WORK REQUEST: Pull out the lines from the one containing "The image size is (1024, 588)." through the final line of the listing below and repeat them exactly. Leave the pictures behind.

RECORDS FOR THE TASK:
>>>

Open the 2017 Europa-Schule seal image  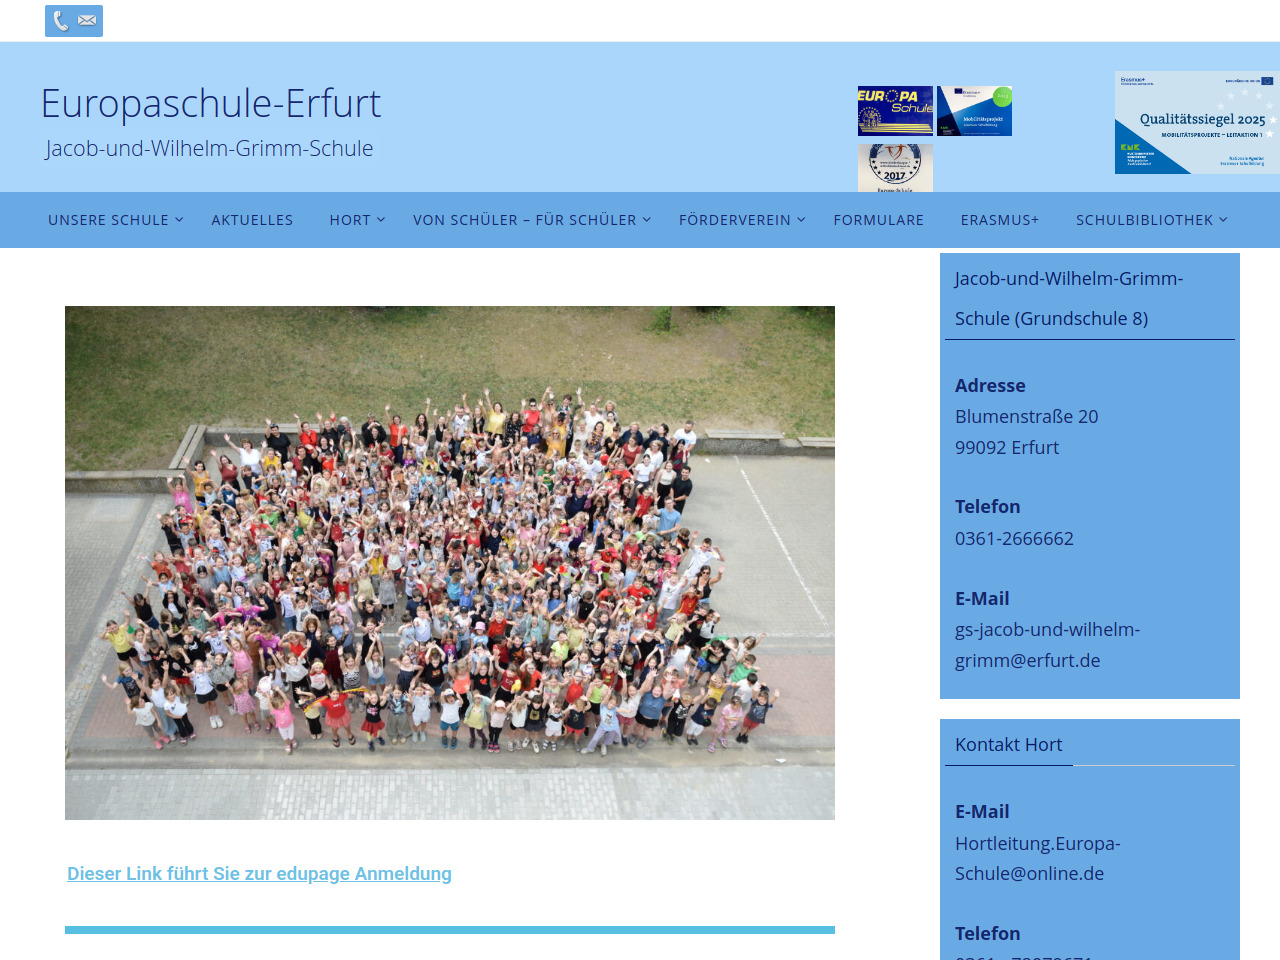click(895, 167)
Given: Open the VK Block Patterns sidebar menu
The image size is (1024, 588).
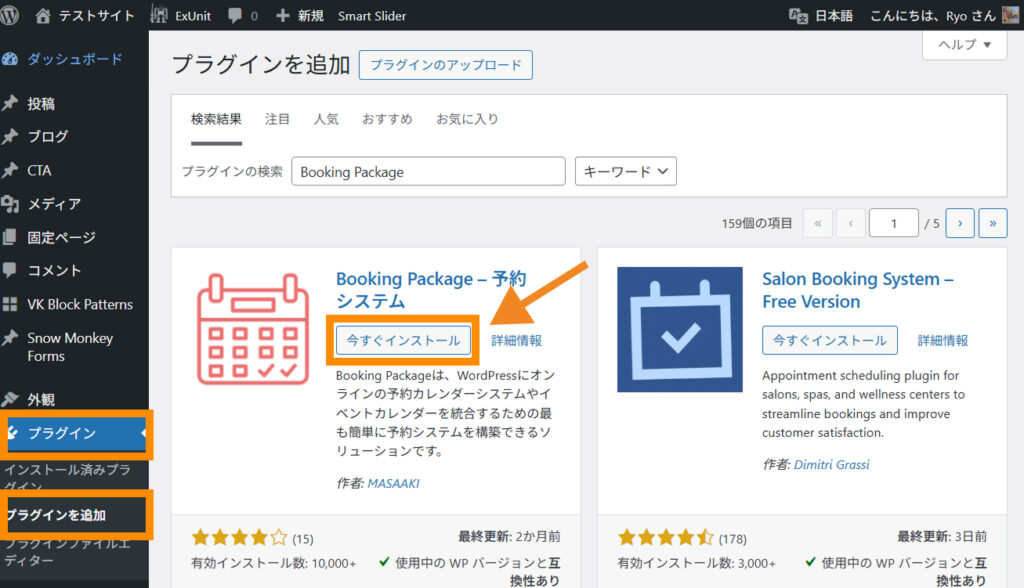Looking at the screenshot, I should [x=79, y=304].
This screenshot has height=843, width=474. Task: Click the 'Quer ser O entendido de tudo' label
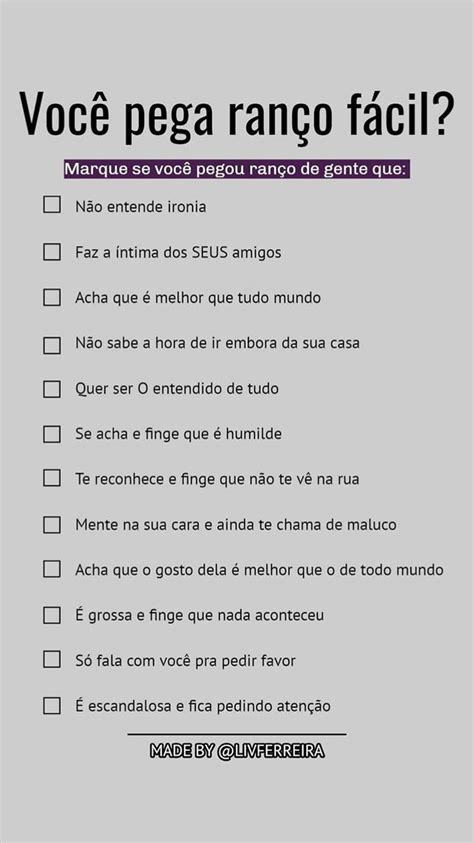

<<<

THE ANSWER:
The image size is (1024, 588).
Looking at the screenshot, I should [x=79, y=304].
This screenshot has height=843, width=474. Task: Click the 'Quer ser O entendido de tudo' label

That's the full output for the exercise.